Mostly lower in NY trading Friday, the dollar, however, retained its weekly gains as investors concluded that further Fed interest-rate cuts are less likely as inflationary expectations are rising and US economic data were not worse than expected. The euro reached a 2-week low on an unexpected decline in German retail sales but pared losses on weak US consumer confidence and modest personal consumption and income. The yen was flat as US stocks traded little changed at important technical resistance. Sterling, surprisingly strong this week, is testing the 1.98-handle resistance. The Australian dollar, little changed today, has not moved much since breaking resistance last week.
The USD/CAD rose after the Canadian economy unexpectedly contracted in Q1 2008 fueling speculation the Bank of Canada will cut interest rates further. The pair has been trading sideways in 2008 pressured by higher energy prices and supported by Canadian economic weakness and BOC rate cuts. The pair is between supports at the 0.98-0.97 areas and resistance at par. If the BOC does not cut rates at the next meeting on June 10, the USD/CAD may drop below support.
Financial and Economic News and Comments
US & Canada
US personal spending increased 0.2% m/m in April after rising 0.4% m/m in March and personal income increased 0.2% m/m in April following March’s upwardly revised 0.4% m/m increase, the Commerce Department said. The figures indicate the income and spending are at a modest level. Adjusted for inflation, April consumer spending was flat. Disposable personal income, income after taxes, rose 0.2% m/m.
The price index for personal consumption expenditures in April rose 0.2% m/m and 3.2% y/y, and the core PCE deflator rose 0.1% m/m and 2.1% y/y, the Commerce Department said.
The Reuters/University of Michigan consumer sentiment index fell slightly less than expected to 59.8 for May’s final reading from April’s 62.6. May’s reading was the lowest since 58.7 in June 1980 but slightly higher than the preliminary reading of 59.5 published earlier this month. The consumer expectations measure fell to 51.1 in May from 53.3 in April and the current conditions gauge fell to 73.3 from 77.0.
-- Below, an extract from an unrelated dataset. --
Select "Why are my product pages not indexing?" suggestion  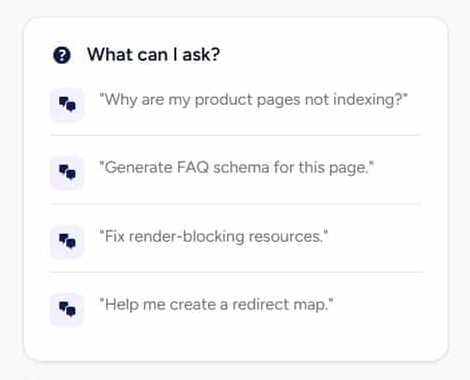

Canada’s GDP contracted 0.1% q/q in Q1 2008, the first decline in activity in almost five years, due to widespread cutbacks in manufacturing, notably in motor vehicles sector, Statistics Canada reported. Lower consumer spending also took a toll on economic activity as personal spending slowed to 0.8% q/q in Q1, down from 1.8% q/q in Q4 2007.
Europe
Germany’s retail sales unexpectedly declined for a second consecutive month in April as faster inflation eroded consumers’ spending power. April sales fell 1.7% m/m after dropping 2.2% in March, the Federal Statistics Office said. Sales fell 1% y/y.
UK consumer confidence fell to -29 in May, the lowest level since 1990, from -24 in April, GfK said.
European Central Bank council member Axel Weber ruled out any change in the ECB’s current inflation target, saying revising the ECB’s definition of price stability would jeopardize the ECB’s credibility at a time when fighting inflation is “of the essence.” “I see no compelling reason why a temporary, albeit protracted, rise in energy and food prices should give rise to a discretionary change in the eurosystem's stability norm,” Weber said at a conference in Frankfurt. “It would risk unanchoring inflation expectations at a point in time where their solid anchoring is of the essence,” he said.
Asia-Pacific
Japan’s core consumer-price index, which excludes fresh food, rose 0.9% y/y in April following March’s 1.2% y/y rise, the fastest rate in a decade, the statistics bureau said. Nationwide core CPI, which excludes food and energy, fell 0.1% y/y in April. Tokyo’s core CPI, a harbinger of the nationwide index, rose 0.9% y/y in May, after increasing 0.7% in April, signaling nationwide prices may have risen at a faster pace in May.
Japan’s household spending fell 2.7% y/y, the biggest decline since September 2006, the statistics bureau said.
Australian consumer and business credit (loans) rose a less-than-expected 0.4% m/m and 14.1% y/y in April, the Reserve Bank of Australia said.